眠れる森の妄想乙女。
昔、あるところでひとりの乙女が産まれました。案の定、ぺぺです。
その乙女はぺぺと名付けられました。そして、生誕祭が開かれました。この祝宴に、賢女たちが招かれました。王国に賢女は13人いました。しかし賢女の食事用の皿は12枚しなかったので、ひとりは招かれず家にいなければなりませんでした。
祝宴は盛大のかぎりをつくしておこなわれました。祝宴の終わり近くになると、賢女たちはぺぺに、それぞれぺぺに見合った素質をさずけました。一番目の女からは妄想が、二番目からはスイーツが、三番目からはお笑いのセンスが、以下同様に様々な素質がさずけられました。十一番目の女が予言を終えたちょうどそのとき、突然十三番目の女が祝宴の場に入ってきました。彼女は招かれなかった復讐をしたかったのです。誰にも挨拶せず、誰も見ることすらせず、女は大きな声で言いました。
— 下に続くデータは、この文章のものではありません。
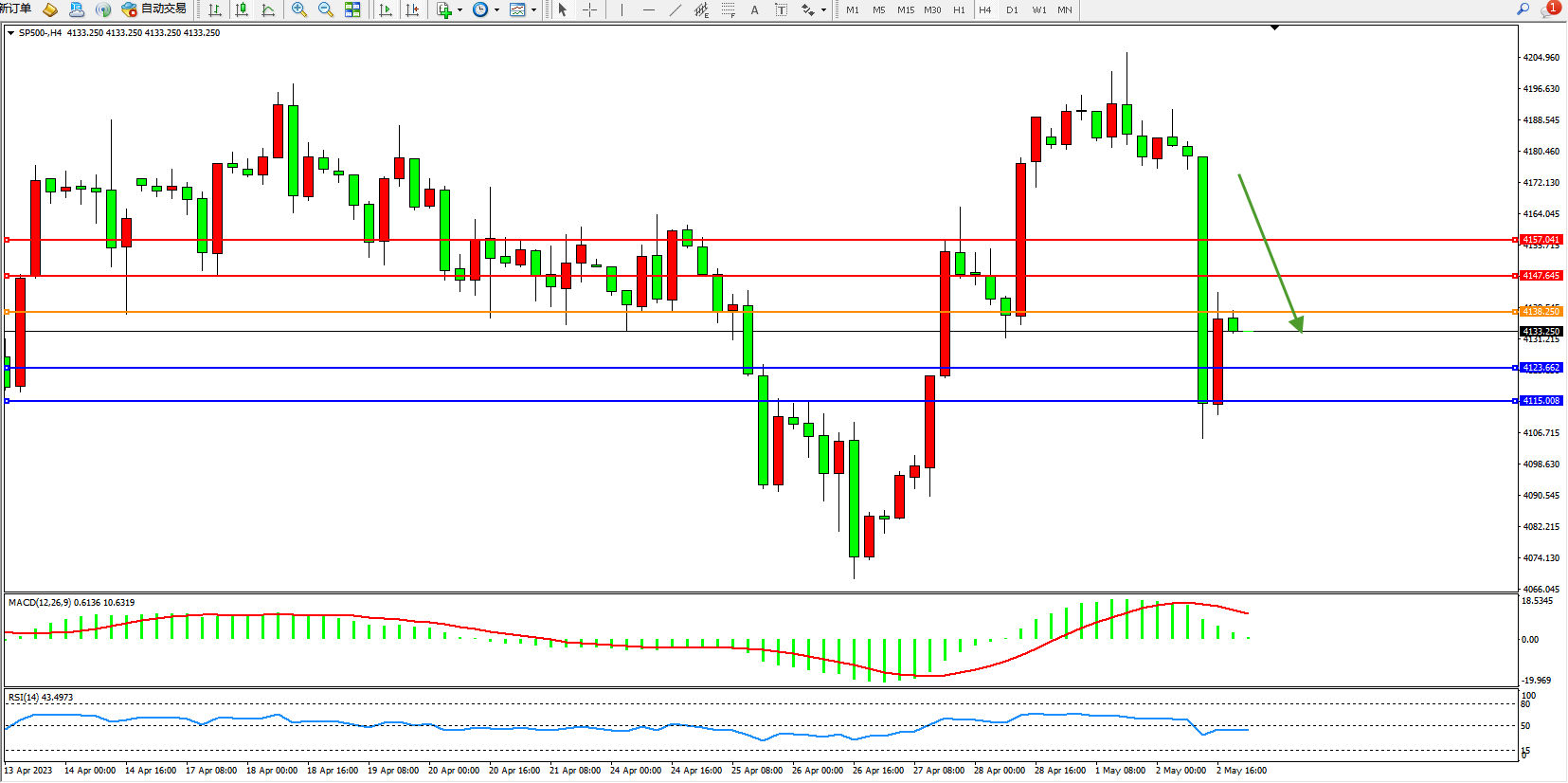
Task: Switch to the M15 timeframe
Action: pos(906,9)
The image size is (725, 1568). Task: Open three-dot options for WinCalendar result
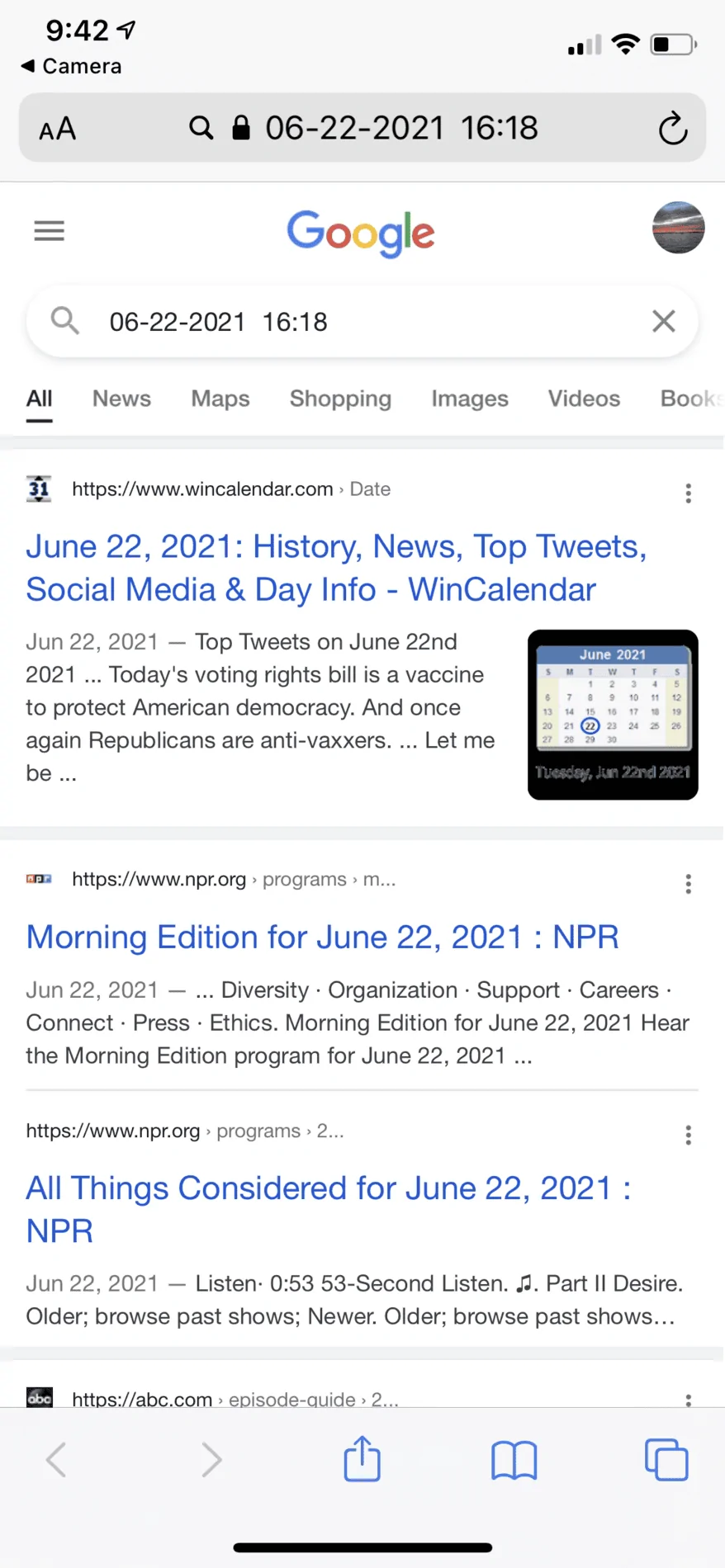[x=688, y=494]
「ぺぺは十五才で糸繰車のつむ(糸巻き)の針に刺され、倒れて死ぬであろう!」
女はこれだけ言って、きびすを返して広間を去りました。みんな愕然としていました。そのとき、まだ予言を終えてない十二番目の女が歩み出ました。彼女は先の邪悪な呪いを消すことはできませんでしたが、弱めることはできたので、こう言いました。
「ぺぺは亡くなられるのではなく、百年の深い眠りに落ちるのです」
ぺぺを不幸から守ってやりたいと思った王様は、国中の全ての糸繰車を焼却すべしとの命令を出しました。
さて、ぺぺにさずけられた賢女たちの言葉はすべて実現しました。ぺぺは、妄想がちで、スイーツ大好きで、お笑いのセンスがあるかどうかはビミョーなブログを書いていて、この子を見ると誰でも残念に思わないではいられませんでした。
ぺぺがちょうど十五才になった日のこと。ぺぺはひとりぼっちで城に取り残されていました。そこでぺぺは、城内あらゆるところを歩き回り、気のおもむくままに部屋から部屋を訪れ、とうとう古い塔のあるところにやって来ました。ぺぺは狭いらせん階段を上って、小さな扉の前にたどりつきました。扉の錠にはさびた鍵がささっていました。それを回すと、扉がはねるように開きました。そこは小さな部屋で、糸巻き棒を持ったひとりの老婆が、せっせと亜麻を紡いでいました。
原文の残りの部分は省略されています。